'''

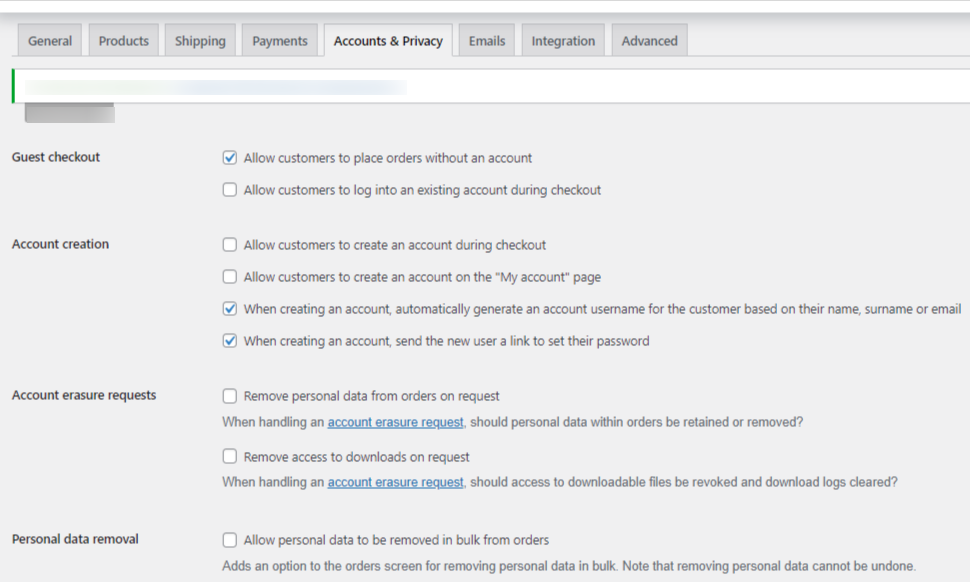Go to the Shipping tab

200,41
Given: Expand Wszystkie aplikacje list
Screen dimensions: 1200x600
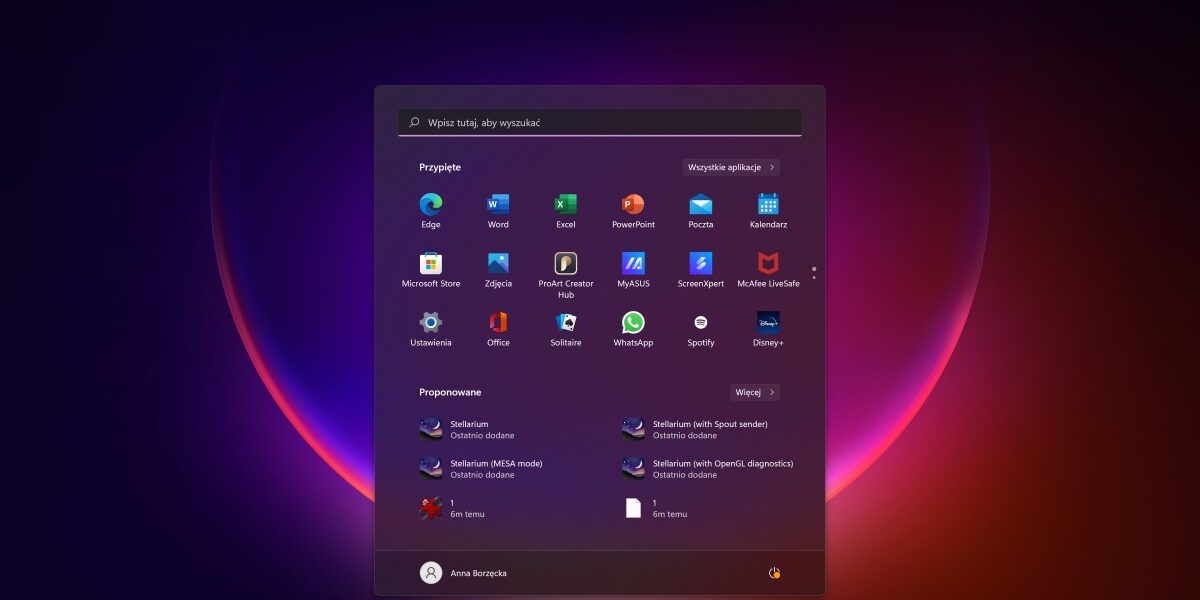Looking at the screenshot, I should coord(731,167).
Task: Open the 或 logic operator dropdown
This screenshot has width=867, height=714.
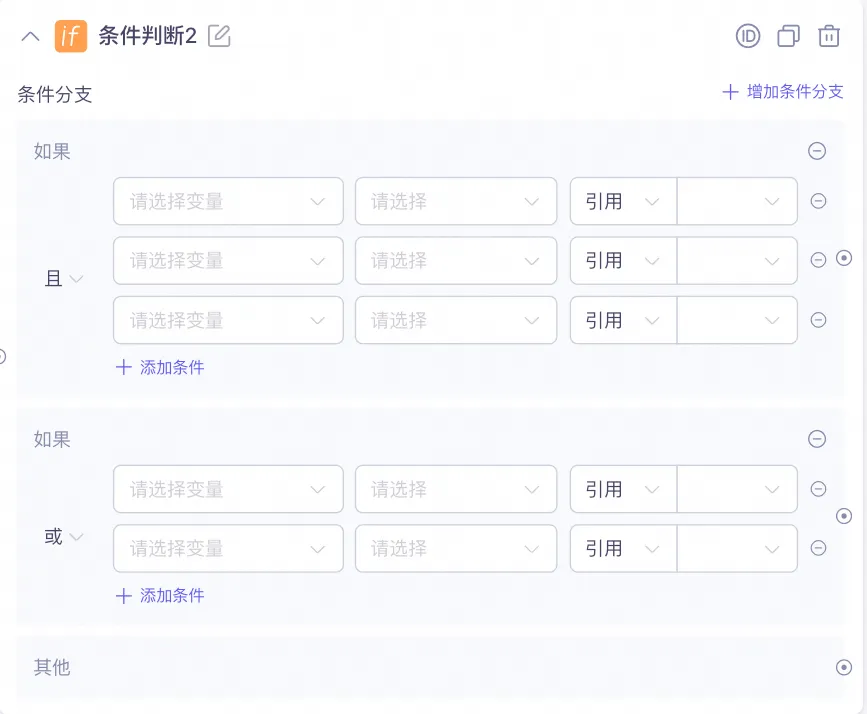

'''

Only the lines from the one with "Screen dimensions: 1200x600" through the last line of the listing belong in your answer; copy them exactly and skip the pictures.

Screen dimensions: 1200x600
Looking at the screenshot, I should coord(731,167).
Task: Open the 或 logic operator dropdown
This screenshot has width=867, height=714.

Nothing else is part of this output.